Let $a,b,c>0$ and $a+b+c=9$. Prove that: $$(\sqrt{a}+\sqrt{b}+\sqrt{c})^2\geq ab+bc+ca.$$ (Edit) I'm sorry. The problem should have beeen: Let $a,b,c\geq1$ and $a+b+c=9$. Prove that: $$(\sqrt{a}+\sqrt{b}+\sqrt{c})^2\geq ab+bc+ca.$$
Since $(a+b+c)2\geq3(ab+bc+ca)$ or $ab+bc+ca\leq27$, all we need to do now is to prove $\sqrt{ab}+\sqrt{bc}+\sqrt{ca}\geq9$, which I cannot.
Let $a=2x+1$, $b=2y+1$ and $c=2z+1$.
Thus, $x$, $y$ and $z$ are non-negatives, $x+y+z=3$ and we need to prove that: $$\sum_{cyc}\sqrt{2x+1}\geq\sqrt{\sum_{cyc}(2x+1)(2y+1)}$$ or $$\sum_{cyc}\left(2x+1+2\sqrt{(2x+1)(2y+1)}\right)\geq\sum_{cyc}(4xy+4x+1)$$ or $$\sum_{cyc}(4x-4xy)\geq\sum_{cyc}\left(2x+1-2\sqrt{(2x+1)(2y+1)}+2y+1\right)$$ or $$4\sum_{cyc}(x^2+2xy-3xy)\geq3\sum_{cyc}\left(\sqrt{2x+1}-\sqrt{2y+1}\right)^2$$ or $$\sum_{cyc}(x-y)^2\left(1-\frac{6}{\left(\sqrt{2x+1}+\sqrt{2y+1}\right)^2}\right)\geq0.$$ Now, let $x\geq y\geq z$.
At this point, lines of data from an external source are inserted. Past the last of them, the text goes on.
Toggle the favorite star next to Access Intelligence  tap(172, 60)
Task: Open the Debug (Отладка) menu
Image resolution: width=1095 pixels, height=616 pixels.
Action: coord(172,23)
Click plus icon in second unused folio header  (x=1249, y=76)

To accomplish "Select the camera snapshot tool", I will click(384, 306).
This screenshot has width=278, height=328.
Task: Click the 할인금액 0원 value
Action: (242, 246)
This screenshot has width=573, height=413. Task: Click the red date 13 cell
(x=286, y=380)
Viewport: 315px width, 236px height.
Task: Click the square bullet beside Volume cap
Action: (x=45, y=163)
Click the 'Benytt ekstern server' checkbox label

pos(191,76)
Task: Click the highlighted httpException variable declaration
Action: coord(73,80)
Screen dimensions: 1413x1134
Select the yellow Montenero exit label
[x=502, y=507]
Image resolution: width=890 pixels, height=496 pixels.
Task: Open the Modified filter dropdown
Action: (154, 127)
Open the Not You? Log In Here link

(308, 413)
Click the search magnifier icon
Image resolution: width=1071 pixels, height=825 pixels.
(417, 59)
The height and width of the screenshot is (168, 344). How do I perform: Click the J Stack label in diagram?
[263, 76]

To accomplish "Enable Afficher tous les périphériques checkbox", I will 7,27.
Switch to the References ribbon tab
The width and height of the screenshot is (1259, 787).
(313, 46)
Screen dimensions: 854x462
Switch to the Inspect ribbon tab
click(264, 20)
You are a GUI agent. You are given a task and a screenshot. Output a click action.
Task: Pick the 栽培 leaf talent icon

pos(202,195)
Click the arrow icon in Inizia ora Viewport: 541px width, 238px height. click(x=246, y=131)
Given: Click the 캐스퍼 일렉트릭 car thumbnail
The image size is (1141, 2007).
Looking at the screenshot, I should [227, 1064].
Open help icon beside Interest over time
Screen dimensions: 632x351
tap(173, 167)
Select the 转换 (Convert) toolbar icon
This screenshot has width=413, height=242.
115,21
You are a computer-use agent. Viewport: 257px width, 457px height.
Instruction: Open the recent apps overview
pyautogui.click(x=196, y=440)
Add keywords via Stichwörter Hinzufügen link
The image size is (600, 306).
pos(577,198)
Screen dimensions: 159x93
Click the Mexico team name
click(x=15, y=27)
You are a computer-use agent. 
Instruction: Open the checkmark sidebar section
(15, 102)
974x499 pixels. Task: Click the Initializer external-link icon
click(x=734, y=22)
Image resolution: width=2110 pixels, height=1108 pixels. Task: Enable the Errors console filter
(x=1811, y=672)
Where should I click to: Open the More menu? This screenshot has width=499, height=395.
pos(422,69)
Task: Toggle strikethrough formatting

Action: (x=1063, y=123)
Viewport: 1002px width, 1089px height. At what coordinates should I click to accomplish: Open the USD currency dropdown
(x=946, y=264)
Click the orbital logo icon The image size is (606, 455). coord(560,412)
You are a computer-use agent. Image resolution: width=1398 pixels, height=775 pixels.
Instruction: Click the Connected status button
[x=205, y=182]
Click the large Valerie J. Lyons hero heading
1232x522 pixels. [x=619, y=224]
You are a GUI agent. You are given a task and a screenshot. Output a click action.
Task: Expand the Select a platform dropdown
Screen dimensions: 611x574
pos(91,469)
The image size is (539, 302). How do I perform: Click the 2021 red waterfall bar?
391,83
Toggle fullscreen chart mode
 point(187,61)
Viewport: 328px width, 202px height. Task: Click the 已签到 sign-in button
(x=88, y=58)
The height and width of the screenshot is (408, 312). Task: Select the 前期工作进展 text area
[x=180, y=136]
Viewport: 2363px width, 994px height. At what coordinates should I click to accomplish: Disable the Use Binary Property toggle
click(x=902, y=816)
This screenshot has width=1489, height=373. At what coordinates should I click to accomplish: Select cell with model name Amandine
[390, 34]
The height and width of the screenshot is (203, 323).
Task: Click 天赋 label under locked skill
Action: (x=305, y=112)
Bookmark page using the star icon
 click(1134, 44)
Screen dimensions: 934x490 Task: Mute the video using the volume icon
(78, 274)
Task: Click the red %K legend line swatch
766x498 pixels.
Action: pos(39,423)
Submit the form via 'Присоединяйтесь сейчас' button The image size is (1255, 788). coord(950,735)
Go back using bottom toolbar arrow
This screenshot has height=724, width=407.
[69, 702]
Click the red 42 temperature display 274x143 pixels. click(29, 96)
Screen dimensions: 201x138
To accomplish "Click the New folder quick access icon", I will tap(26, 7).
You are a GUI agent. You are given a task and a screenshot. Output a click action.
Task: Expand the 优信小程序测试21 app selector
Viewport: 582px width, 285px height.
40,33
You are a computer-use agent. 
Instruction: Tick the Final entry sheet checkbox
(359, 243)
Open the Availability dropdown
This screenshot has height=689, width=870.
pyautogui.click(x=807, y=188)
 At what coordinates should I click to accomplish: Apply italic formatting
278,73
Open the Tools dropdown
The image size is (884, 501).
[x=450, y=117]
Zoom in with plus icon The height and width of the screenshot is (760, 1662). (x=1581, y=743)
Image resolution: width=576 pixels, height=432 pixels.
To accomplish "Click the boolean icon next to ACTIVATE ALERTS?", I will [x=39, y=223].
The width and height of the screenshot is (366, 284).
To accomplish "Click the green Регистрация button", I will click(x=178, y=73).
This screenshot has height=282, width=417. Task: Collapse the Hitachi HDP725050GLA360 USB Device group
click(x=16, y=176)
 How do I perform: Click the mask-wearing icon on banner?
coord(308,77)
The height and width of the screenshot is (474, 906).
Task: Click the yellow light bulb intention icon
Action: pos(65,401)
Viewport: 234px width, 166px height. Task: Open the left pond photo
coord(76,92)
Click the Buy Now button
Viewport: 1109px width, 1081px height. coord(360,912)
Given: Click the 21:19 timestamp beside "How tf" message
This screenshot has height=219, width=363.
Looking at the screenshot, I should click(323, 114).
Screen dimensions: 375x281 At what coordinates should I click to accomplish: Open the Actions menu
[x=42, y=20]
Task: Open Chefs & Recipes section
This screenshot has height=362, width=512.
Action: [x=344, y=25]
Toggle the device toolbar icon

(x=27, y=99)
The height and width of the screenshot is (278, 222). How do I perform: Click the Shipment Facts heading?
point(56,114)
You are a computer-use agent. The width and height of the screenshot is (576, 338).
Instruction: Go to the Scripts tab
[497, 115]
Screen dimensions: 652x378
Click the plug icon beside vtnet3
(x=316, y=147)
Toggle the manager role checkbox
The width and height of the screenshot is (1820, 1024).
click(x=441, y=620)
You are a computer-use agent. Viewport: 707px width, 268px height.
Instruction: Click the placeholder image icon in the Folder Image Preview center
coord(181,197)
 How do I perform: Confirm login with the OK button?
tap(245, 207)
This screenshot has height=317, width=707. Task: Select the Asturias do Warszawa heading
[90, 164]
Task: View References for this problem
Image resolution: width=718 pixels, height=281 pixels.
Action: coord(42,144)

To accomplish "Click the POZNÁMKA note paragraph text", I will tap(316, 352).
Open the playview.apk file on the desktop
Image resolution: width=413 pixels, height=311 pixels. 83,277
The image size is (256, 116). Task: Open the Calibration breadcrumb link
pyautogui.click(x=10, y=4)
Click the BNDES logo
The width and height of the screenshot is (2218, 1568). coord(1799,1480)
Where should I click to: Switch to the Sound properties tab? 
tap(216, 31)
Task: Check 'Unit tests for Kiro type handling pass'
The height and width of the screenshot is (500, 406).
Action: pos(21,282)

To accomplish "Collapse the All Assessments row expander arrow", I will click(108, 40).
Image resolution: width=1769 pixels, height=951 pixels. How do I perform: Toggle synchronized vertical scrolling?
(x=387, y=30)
Thus, $$y^2\sum_{cyc}(x-y)^2\left(1-\frac{6}{\left(\sqrt{2x+1}+\sqrt{2y+1}\right)^2}\right)=$$ $$=y^2\sum_{cyc}(x-y)^2\left(1-\frac{6}{2x+2y+2+2\sqrt{(2x+1)(2y+1)}}\right)\geq$$ $$\geq y^2\sum_{cyc}(x-y)^2\left(1-\frac{3}{x+y+2}\right)=y^2\sum_{cyc}\frac{(x-y)^2(x+y-1)}{x+y+2}=$$ $$=y^2\sum_{cyc}\frac{(x-y)^2(3x+3y-x-y-z)}{3x+3y+2(x+y+z)}\geq y^2\sum_{cyc}\frac{(x-y)^2(x+y-z)}{5x+5y+2z}\geq$$ $$\geq\frac{y^2(x-z)^2(x+z-y)}{5x+5z+2y}+\frac{y^2(y-z)^2(y+z-x)}{5y+5z+2x}\geq$$ $$\geq\frac{x^2(y-z)^2(x-y)}{5x+5z+2y}+\frac{y^2(y-z)^2(y-x)}{5y+5z+2x}=$$ $$=\frac{(x-y)^2(y-z)^2(2x^2+2y^2+7xy+5xz+5yz)}{(5x+5z+2y)(5y+5z+2x)}\geq0$$ and we are done!